Napoli, presepi in città

Passeggiando per i vicoli partenopei tra sapori, profumi e novità dei presepi

Napoli come un grande caleidoscopio o come un calderone. Ci trovi di tutto, proprio tutto... Ma ora mettete da parte il già detto, i pregiudizi e le cronache disfattiste. Lasciatevi permeare dai colori dei vicoli di questa città, che a Natale, come ogni anno, vi porta il mondo in casa grazie ai suoi presepi.
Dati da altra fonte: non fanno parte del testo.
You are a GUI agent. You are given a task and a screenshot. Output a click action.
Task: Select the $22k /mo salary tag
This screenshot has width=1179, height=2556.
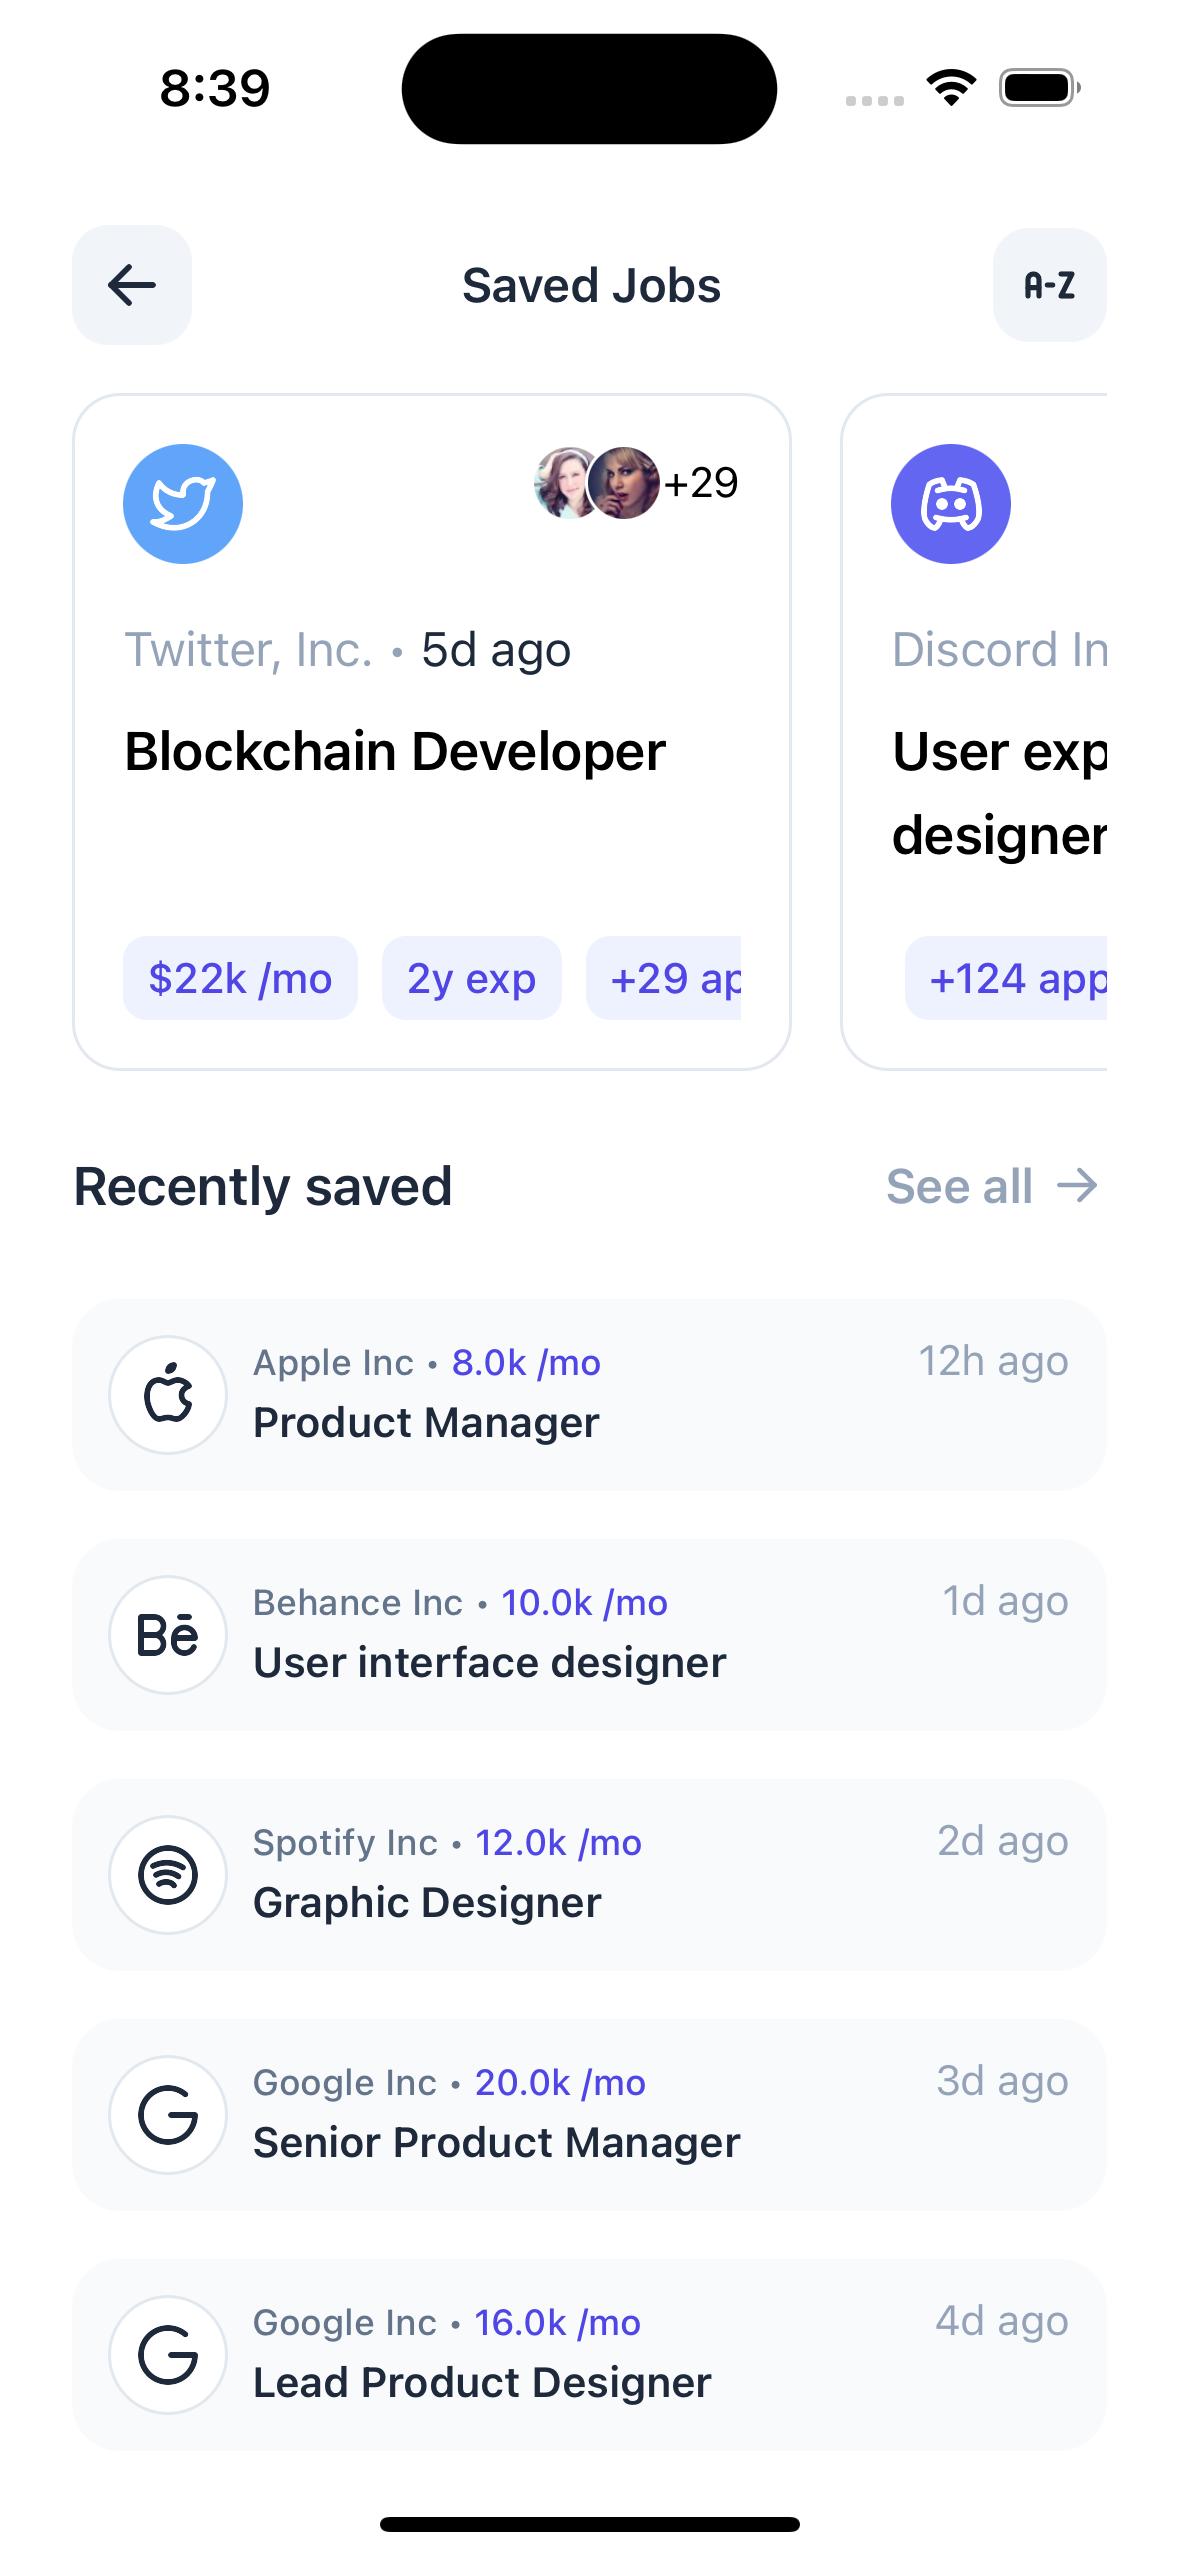tap(240, 978)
D'INT' E VICOLE E 'STA CITTÀ - Se di Napoli avete solo un'idea vaga, costruita sulle cronache televisive o fondata su gite mordi e fuggi, che sortiscono l'effetto del mandolino, pizza, pulcinella, provate a prendervi un po' di tempo per passeggiare. E camminando vi entrerà nell'anima l'anima del capoluogo campano, a patto che il vostro percorso si tenga lontano da strade lussuose e grandi arterie. Potete iniziare dai Quartieri Spagnoli, lasciando la chiassosa via Toledo per perdervi, letteralmente, tra reti di case basse e sorrisi sfacciati, profumi di sfogliatelle calde, donne belle come regine e severe come mamme. Le bancarelle del pesce, i negozi di souvenir, gli uomini dalla parlata esagerata, ma sempre galantemente rispettosa.
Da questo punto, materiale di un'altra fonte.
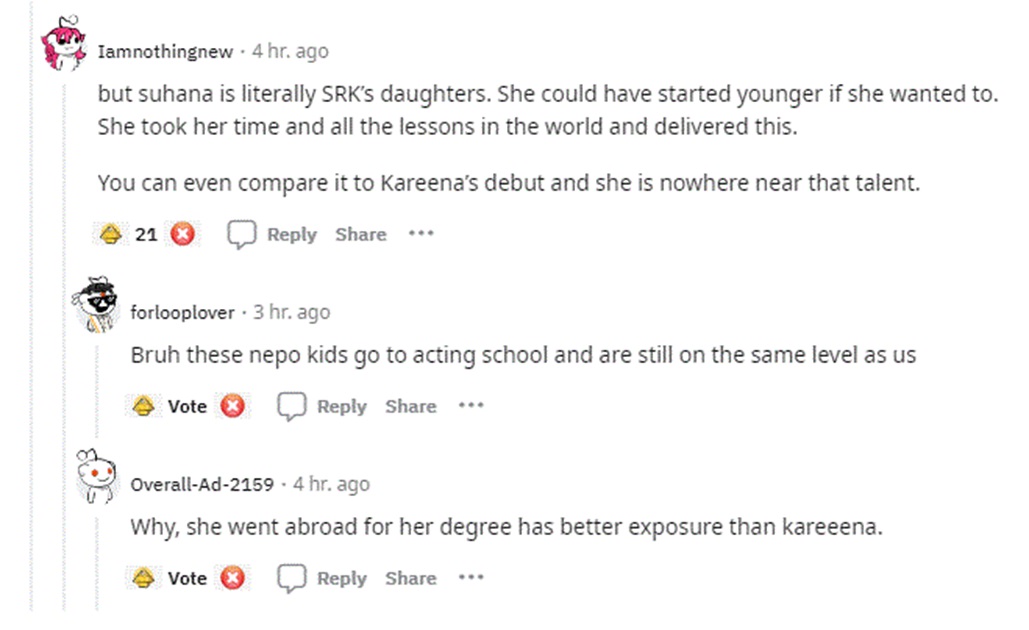
Task: Upvote forlooplover's comment
Action: click(143, 407)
SAN GREGORIO ARMENO, LA VIA DEL PRESEPE
- Basta poco per arrivare a Spaccanapoli, non tanto una via, quanto un equatore. Il posto dove Napoli è più calda e genuina. A pochi passi da qui, procedendo per istinto, ci siete, siete arrivati a San Gregorio Armeno. Non è contemplata la fretta, godetevi lo spettacolo del Presepe. Quello classico, con le statuine ancora in gesso, salvezza degli aficionados che cercano il pezzo che si era rotto qualche Natale fa. Quello esotico, quello in cartapesta, quello in legno, che poi è il vero originario presepe napoletano così come era nato alla fine del XV secolo. 

ARTIGIANI DELL'IRONIA
- Gli artigiani napoletani esprimono qui la loro sapienza irriverente, coniugando sacro e profano, tradizione e attualità. Vip, politici e calciatori sono lo stuolo di pastorelli più gettonati. E dopo gli eventi recenti, fa la sua comparsa la statuina del presidente eletto degli Stati Uniti Barak Obama che sventola la sua bandiera a stelle e strisce in faccia a un armato McCain. Dei nostri, notevole il Tremonti-Robin Hood, l'intramontabile Berlusconi, la Brambilla in autoreggenti o Brunetta con tanto di lista dei cattivi. Un legame particolre poi è sempre quello col calcio, perciò Maradona non manca mai, ma gli compare accanto la speranza della nuova squadra Ezequiel Lavezzi, finora il pastorello più venduto. Non vi resta che scegliere il vostro preferito e poi scivolare nel primo bar, a bere il caffè offerto dall'avventore che è stato lì prima di voi. Non lascerete Napoli senza che Napoli vi abbia lasciato qualcosa.